- **Cose da fare**:
1. Riscrivi la parte dell'articolo sul carbone e la dorsale del gas in Sardegna che comincia con le parole che contengono "Una boccata d’ossigeno" e finisce con "affrontare la transizione.", sostituendo "antistorico" con "superato".
2. Elenca tutti gli aggettivi con cui l'articolo sul carbone e la dorsale del gas in Sardegna descrive il progetto promosso dai maggiori quotidiani.

- **Brano del testo**:
"""
Conte dice no al carbone e alla dorsale del gas in Sardegna
6 Ottobre 2019[Antonio Muscas]
Dopo lo smacco del benestare alla realizzazione della dorsale del metano nel tratto sud dell’isola da parte dell’ufficio tecnico del ministero dell’ambiente avvenuto in concomitanza con lo sciopero mondiale sul clima, finalmente Conte, durante la sua visita in Sardegna del 2 ottobre, ha ristabilito un po’ l’ordine esprimendo senza indugi la contrarietà del governo ad ogni ipotesi di proroga per il carbone e alla realizzazione della dorsale per il metano in Sardegna.
Una boccata d’ossigeno pur senza troppe illusioni. Dopo le enormi pressioni esercitate da sindacati confederali, confindustria sarda e tutti i governi succedutisi alla guida della Sardegna negli ultimi vent’anni, l’insistente campagna condotta da parte dei maggiori quotidiani isolani e italiani per promuovere un progetto obsoleto, antistorico, esoso e disastroso per il nostro futuro e la nostra economia, la dichiarazione di Conte ha fissato un fermo vincolo sull’indirizzo energetico, sebbene il suo no alla proroga al carbone e alla dorsale non faccia la necessaria chiarezza sui piani per affrontare la transizione.
"""
- **Dati mostrati**:
"""
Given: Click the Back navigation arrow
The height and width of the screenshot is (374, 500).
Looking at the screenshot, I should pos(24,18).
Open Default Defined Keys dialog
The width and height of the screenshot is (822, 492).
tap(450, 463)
"""
- **Soluzioni**:
1.
Una boccata d’ossigeno pur senza troppe illusioni. Dopo le enormi pressioni esercitate da sindacati confederali, confindustria sarda e tutti i governi succedutisi alla guida della Sardegna negli ultimi vent’anni, l’insistente campagna condotta da parte dei maggiori quotidiani isolani e italiani per promuovere un progetto obsoleto, superato, esoso e disastroso per il nostro futuro e la nostra economia, la dichiarazione di Conte ha fissato un fermo vincolo sull’indirizzo energetico, sebbene il suo no alla proroga al carbone e alla dorsale non faccia la necessaria chiarezza sui piani per affrontare la transizione.

2. obsoleto, antistorico, esoso, disastroso